Yakın zamanda yayınlanan GLOBOCAN 2020 raporu küresel bir soruna dikkat çekti: 314.000 kadına over kanseri teşhisi kondu ve 207.000 kişi hastalıktan öldü. Over kanseri, Türkiye’de kadınların yaklaşık %1,7’sini etkileyen ve kadın ölümlerinin %1,6’sına neden olan önemli bir halk sağlığı sorunudur. Endişe verici bir şekilde, Türkiye’de over kanseri vakalarının sayısı son zamanlarda neredeyse iki katına çıktı, ancak bu artışın nedenleri henüz bilinmiyor.

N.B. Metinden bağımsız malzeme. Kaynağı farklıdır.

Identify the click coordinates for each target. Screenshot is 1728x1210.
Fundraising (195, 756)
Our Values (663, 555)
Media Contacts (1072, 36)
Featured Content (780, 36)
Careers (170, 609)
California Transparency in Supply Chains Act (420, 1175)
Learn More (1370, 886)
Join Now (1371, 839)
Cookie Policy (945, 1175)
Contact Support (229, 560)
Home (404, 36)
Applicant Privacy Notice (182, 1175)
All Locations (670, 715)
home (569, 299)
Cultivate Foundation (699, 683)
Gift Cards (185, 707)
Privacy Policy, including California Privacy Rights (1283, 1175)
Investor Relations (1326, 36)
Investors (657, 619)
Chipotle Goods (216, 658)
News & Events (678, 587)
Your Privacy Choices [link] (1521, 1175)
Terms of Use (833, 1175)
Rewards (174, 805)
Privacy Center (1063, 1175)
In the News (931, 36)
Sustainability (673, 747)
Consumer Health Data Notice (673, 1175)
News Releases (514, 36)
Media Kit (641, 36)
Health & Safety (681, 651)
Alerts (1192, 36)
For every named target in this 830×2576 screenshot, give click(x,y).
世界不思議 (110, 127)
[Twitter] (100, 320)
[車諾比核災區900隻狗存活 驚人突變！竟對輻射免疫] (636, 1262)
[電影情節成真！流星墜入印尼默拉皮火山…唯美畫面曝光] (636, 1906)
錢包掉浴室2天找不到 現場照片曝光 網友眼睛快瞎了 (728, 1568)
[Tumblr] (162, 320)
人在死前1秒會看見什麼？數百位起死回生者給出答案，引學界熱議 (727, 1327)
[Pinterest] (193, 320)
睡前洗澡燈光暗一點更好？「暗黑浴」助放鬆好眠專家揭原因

Over kanseri vakalarının çoğu (%80) tesadüfen ortaya çıkar, ancak %20’si kalıtsaldır veya aileden geçer. Kalıtsal kansere ilişkin ilk araştırmalar, meme ve over kanseri riskini önemli ölçüde artıran BRCA1 ve BRCA2 genlerinin keşfedilmesine yol açtı. BRCA1 mutasyonu olan kadınların over kanserine yakalanma riski %15-45 iken, BRCA2 mutasyonu olan kadınların riski %10-20’dir. Çalışmalar, Avrupa ve Avustralya’daki Kafkasyalıların bu mutasyon oranlarına (%17,6 ila %29,8) Asyalılara (%9,4 ila %21,7) kıyasla daha yüksek oranda sahip olduğunu gösteriyor.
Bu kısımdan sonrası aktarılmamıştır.